- _Page text_
The fix: Either restore the page at /sdk/galtea-client or remove the sidebar entry. If the canonical page is elsewhere, add a redirect.

5. Auth API reference slug doesn't match the endpoint path (significant)

Location: /api-reference/auth/get-current-user vs /api-reference/auth/get-user

Problem: The API page documents GET /auth/user, but the docs slug for that page is /api-reference/auth/get-current-user. The literal endpoint path — /api-reference/auth/get-user — 404s, and the 404 page's suggestions ("Langfuse Integration", "AgentInput", "User Groups Service") aren't even close to what the user was looking for.

Consequence: Anyone typing the endpoint name into the URL bar, copying it from the API page header, or instructing an agent to "look up the auth/user endpoint docs" lands on a 404. If this divergence exists for auth/user, the same pattern probably exists for other endpoints — invisible until a developer hits one cold.

The fix: Make the docs slug match the endpoint path (/api-reference/auth/user) — or add a redirect from the endpoint-path URL to the canonical doc slug. Audit every API reference slug for this divergence.

6. CLI installation page hides three of four install methods (significant)

Location: /cli/installation

Problem: The page advertises four install methods — Homebrew, Debian/Ubuntu, Fedora/RHEL, and Python — as tabs. In the static HTML extracted by the scraper, only the Homebrew commands actually render; the headings for the other three tabs appear but their command bodies do not. Meanwhile the 2026-05-04 changelog entry explicitly says: "Install it via apt, dnf, or pip, then authenticate with galtea login..."

Consequence: Users without JavaScript (including most LLM doc crawlers, agents indexing the page, and anyone reading the .md mirror) only see brew install galtea-ai/tap/galtea. apt/dnf/pip users — i.e. the majority of Linux developers — have no install instructions despite the changelog promising them.

The fix: Render all four tab bodies in the static HTML (Mintlify's <Tabs> should do this by default; check the source). At minimum, list the apt/dnf/pip commands in plain text below the tabs so they appear in the .md mirror and llms.txt-derived content.

7. GitHub Actions template wires env vars in YAML that the Python script never reads (significant)

Location: /sdk/integrations/github-actions

Problem: The workflow YAML sets five env vars: GALTEA_API_KEY, GALTEA_PRODUCT_ID, GALTEA_TEST_NAME, GALTEA_ACCURACY_METRIC_NAME, GALTEA_COMPLETENESS_METRIC_NAME. The accompanying evaluate.py script does none of the following: it hard-codes api_key="YOUR_API_KEY", it imports an undefined _test_helpers.create_test_product, it never references os.environ, and it ignores GALTEA_TEST_NAME / the metric-name env vars entirely. It also notes "SDK doesn't expose products.create" while the OpenAPI spec lists POST /products.

- _Action item 1_
In the documentation audit, rewrite the stretch from "Location: /cli/installation" through "changelog promising them.", substituting "MacPorts" for "Homebrew".
- _Action item 2_
According to the documentation audit, what docs slug is used for the page that documents GET /auth/user?
- _Action item 3_
Carry on writing the documentation audit from its last sentence.

- _Supplied records_

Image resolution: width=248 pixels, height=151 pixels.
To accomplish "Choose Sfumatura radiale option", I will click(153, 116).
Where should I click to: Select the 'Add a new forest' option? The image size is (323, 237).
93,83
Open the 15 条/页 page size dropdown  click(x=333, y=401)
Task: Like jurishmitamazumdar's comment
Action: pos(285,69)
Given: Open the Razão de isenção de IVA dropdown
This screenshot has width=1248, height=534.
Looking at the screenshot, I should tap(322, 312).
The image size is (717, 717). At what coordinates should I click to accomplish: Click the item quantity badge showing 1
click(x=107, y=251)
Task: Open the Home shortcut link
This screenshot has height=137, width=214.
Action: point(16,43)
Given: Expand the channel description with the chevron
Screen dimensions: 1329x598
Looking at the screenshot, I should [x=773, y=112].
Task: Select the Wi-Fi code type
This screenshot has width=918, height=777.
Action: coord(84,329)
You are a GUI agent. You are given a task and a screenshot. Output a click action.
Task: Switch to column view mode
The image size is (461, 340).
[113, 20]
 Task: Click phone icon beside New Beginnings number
==
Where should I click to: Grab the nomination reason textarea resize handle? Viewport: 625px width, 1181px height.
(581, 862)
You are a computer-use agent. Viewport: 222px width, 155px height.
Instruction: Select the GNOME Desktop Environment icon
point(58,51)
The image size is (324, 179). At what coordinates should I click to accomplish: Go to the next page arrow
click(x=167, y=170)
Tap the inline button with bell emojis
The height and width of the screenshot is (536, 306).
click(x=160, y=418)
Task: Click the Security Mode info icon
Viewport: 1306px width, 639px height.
==
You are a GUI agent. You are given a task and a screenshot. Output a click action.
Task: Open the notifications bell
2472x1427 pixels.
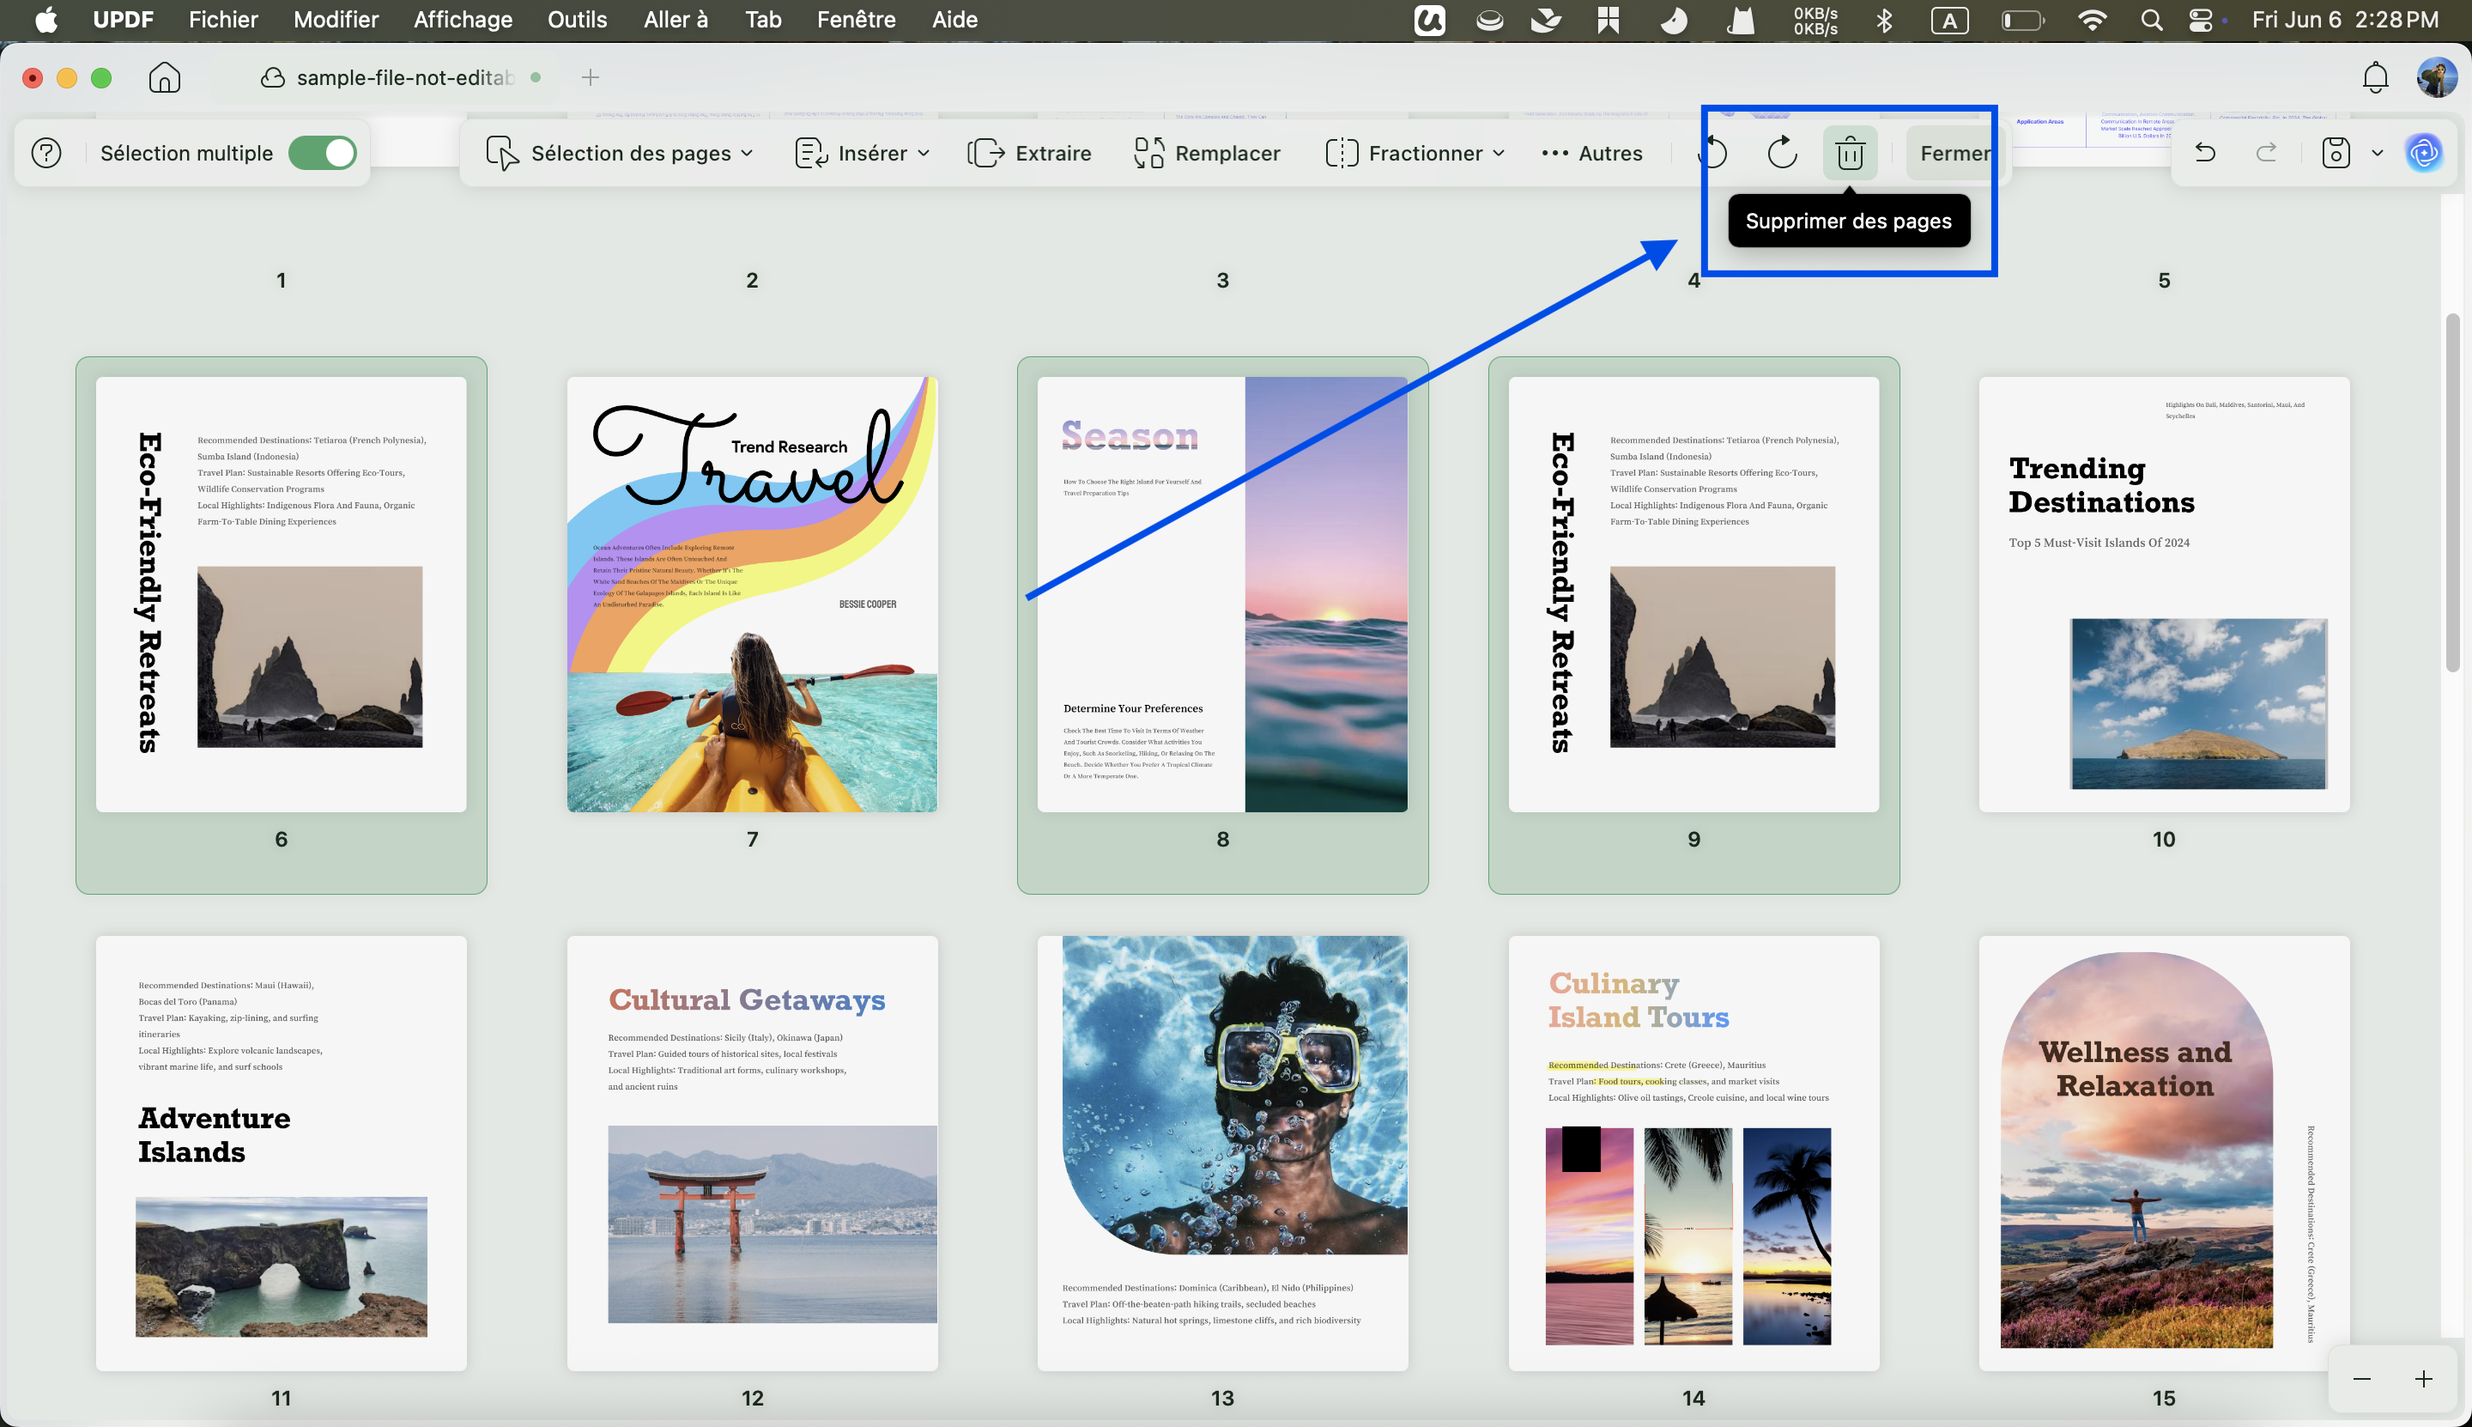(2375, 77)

- _Exercise response 1_
Location: /cli/installation

Problem: The page advertises four install methods — MacPorts, Debian/Ubuntu, Fedora/RHEL, and Python — as tabs. In the static HTML extracted by the scraper, only the MacPorts commands actually render; the headings for the other three tabs appear but their command bodies do not. Meanwhile the 2026-05-04 changelog entry explicitly says: "Install it via apt, dnf, or pip, then authenticate with galtea login..."

Consequence: Users without JavaScript (including most LLM doc crawlers, agents indexing the page, and anyone reading the .md mirror) only see brew install galtea-ai/tap/galtea. apt/dnf/pip users — i.e. the majority of Linux developers — have no install instructions despite the changelog promising them.

- _Exercise response 2_
/api-reference/auth/get-current-user

- _Exercise response 3_
Consequence: A developer who copy-pastes the template gets a failing CI job (missing _test_helpers module, placeholder API key) and has no way to inject the secret that the workflow took the trouble to plumb through. This is exactly the "copy-paste code completeness" failure mode that breaks agent-driven setup.

The fix: Replace api_key="YOUR_API_KEY" with api_key=os.environ["GALTEA_API_KEY"], replace create_test_product with the actual galtea.products.create(...) call (or document where _test_helpers lives), and either consume the GALTEA_TEST_NAME / metric-name env vars in the script or remove them from the YAML.

8. Metric `source` values are inconsistent across pages and conflict with the documented `Evaluation Type` enum (significant)

Location: /sdk/usage, /concepts/metric/evaluation-types, /concepts/metric

Problem: The SDK Usage page passes source="partial_prompt" for an AI-evaluated metric and source="self_hosted" for a custom metric. The Evaluation Types page passes source="human_evaluation". The Metric concept page documents the field as Evaluation Type — Enum required — How outputs are scored: AI Evaluation, Human Evaluation, or Self-Hosted — with no mention of partial_prompt and using human-readable values instead of the snake_case strings the SDK actually requires.

Consequence: A developer reading the Metric concept page will try evaluation_type="AI Evaluation" and get an error. A developer reading the SDK Usage page learns source="partial_prompt" but never learns what other values are accepted. The mapping between "AI Evaluation" (concept) and partial_prompt (SDK string) is undocumented. Agents will hallucinate values.

The fix: Add a single canonical table to /concepts/metric/evaluation-types mapping every concept name to its exact SDK string (AI Evaluation → partial_prompt, Self-Hosted → self_hosted, Human Evaluation → human_evaluation). Reference that table from the Metric properties page and the SDK Usage page.

9. `CustomScoreEvaluationMetric.measure` example is truncated — only shows the failure branch (significant)

Location: /sdk/usage

Problem: The MyKeywordMetric.measure example shows if actual_output is None: return 0.0 and then stops. The docstring promises "Returns 1.0 if 'expected' is in actual_output, else 0.0" but the body that implements that promise is not in the snippet.

Consequence: A developer copy-pasting this class gets a function that falls off the end on the happy path — returning None instead of a float. Depending on downstream validation, that will either be rejected as a non-numeric score or quietly recorded as missing data; either way the metric does not behave as the docstring promises. Self-hosted metrics are the primary mechanism for deterministic custom scoring, so this is the example a developer is most likely to lift verbatim. Agents will copy the broken stub and produce silently-failing evaluations.

The fix: Complete the snippet: return 1.0 if "expected" in actual_output.lower() else 0.0 (or whatever the canonical match logic is), and add a pytest-style sanity check below.

10. Evaluation Properties section is empty under its own heading (significant)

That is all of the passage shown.